It’s going to be another sweltering day in New York City, where the summer’s second heat wave continues to drag on. 

It’s been so hot that the city’s infrastructure is showing just how not up to task of functioning in extreme heat it really is: the Third Avenue Bridge, a rotating bridge running between Manhattan and the Bronx that can swing out to let taller ships pass by, got stuck in the open position on Monday after the entire structure swelled in the high temperatures, making it too long to swing back close. 

Thursday’s forecast says that the borough could hit 90 degrees — a dangerous high temp that, according to  a new study, is nearly 10 degrees hotter due to the built environment of an urban neighborhood like the Bronx.

It has long been understood that cities are hotter than areas with more greenspace and less development due to what’s called the urban heat island effect. 

Essentially, the concrete, asphalt, brick and cinder block, and other energy-absorbing materials that cities are made from trap and hold heat rather than reflecting or absorbing it and allowing it to dissipate. 

Just think of how a sidewalk or parking lot surface can get so hot that it almost shimmers — such surfaces can be markedly hotter than the air temperature (the number you see on the weather forecast), and when you have a whole city radiating heat back into the air on a hot, hot day, it bumps the temperature up significantly. 

Now, a new study from the non-profit Climate Central shows just how much the heat-island effect contributes to local temps in cities across the country. According to the study, more than 5 million people live in urban areas that can be at least 10 degrees hotter due to the effects of the built environment.

The study looked at 65 cities, and found that on average the temperature was 8 degrees higher across the board due the urban heat island effect. Out of the top 10 cities with the highest bump in temperatures, seven have significant Black populations: New York, Newark, Chicago, Philadelphia, Washington D.C., Boston , and Baltimore. Miami, a city that historically has had a significant Black population, is also in the top 10.

The study notes how the history of redlining continues to be felt in terms of hotter temperatures in such neighborhoods, pointing to an analysis done by researchers at Columbia University that found redlined neighborhoods are hotter in 150 out of 179 major cities in the country. 

“What we end up seeing is this vicious cycle of how a federally codified policy from the 1930s has a long legacy effect to what we’re seeing today. The communities that live around these areas are the ones who face it worst when a heatwave comes through.” Vivek Shandas, a professor of climate adaptation at Portland State University who worked on the study, told The Guardian.

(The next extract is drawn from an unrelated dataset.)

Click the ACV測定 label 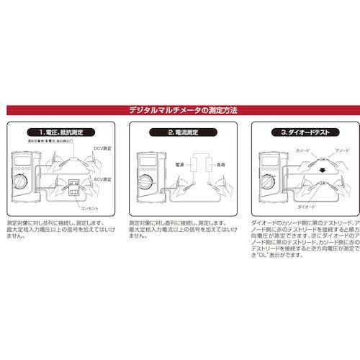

But what the Climate Central research shows is that while redlining is a factor, it is one of many, and the increase in heat presents very differently depending on which city you’re looking at. 

In some places, like Cincinnati, the hotter temperatures are largely confined to the urban core, while in Houston they spread across the city’s sprawl. Chicago, rather unexpectedly, is very diffuse in terms of which neighborhoods experience the highest increase, with many wealthier North Side communities more than 8.5 degrees hotter due to heat-island effect, and the Southwest Side of Chicago seeing a lower increase.

While air conditioning would appear to be the most obvious solution to beating the hotter heat in cities, cooling private homes and apartments with a/c units actually exacerbates the issue: the report notes that air conditioned buildings in a city can increase the outside heat by as much as 20%. Instead, more systemic and holistic changes are needed: more greenspace, more tree cover, energy-efficient heat pumps instead of air conditioning, and a built environment that can reflect heat instead of trap it — which can be as simple as making rooftops white instead of black.

Willy Blackmore is a freelance writer and editor covering food, culture, and the environment. He lives in Brooklyn.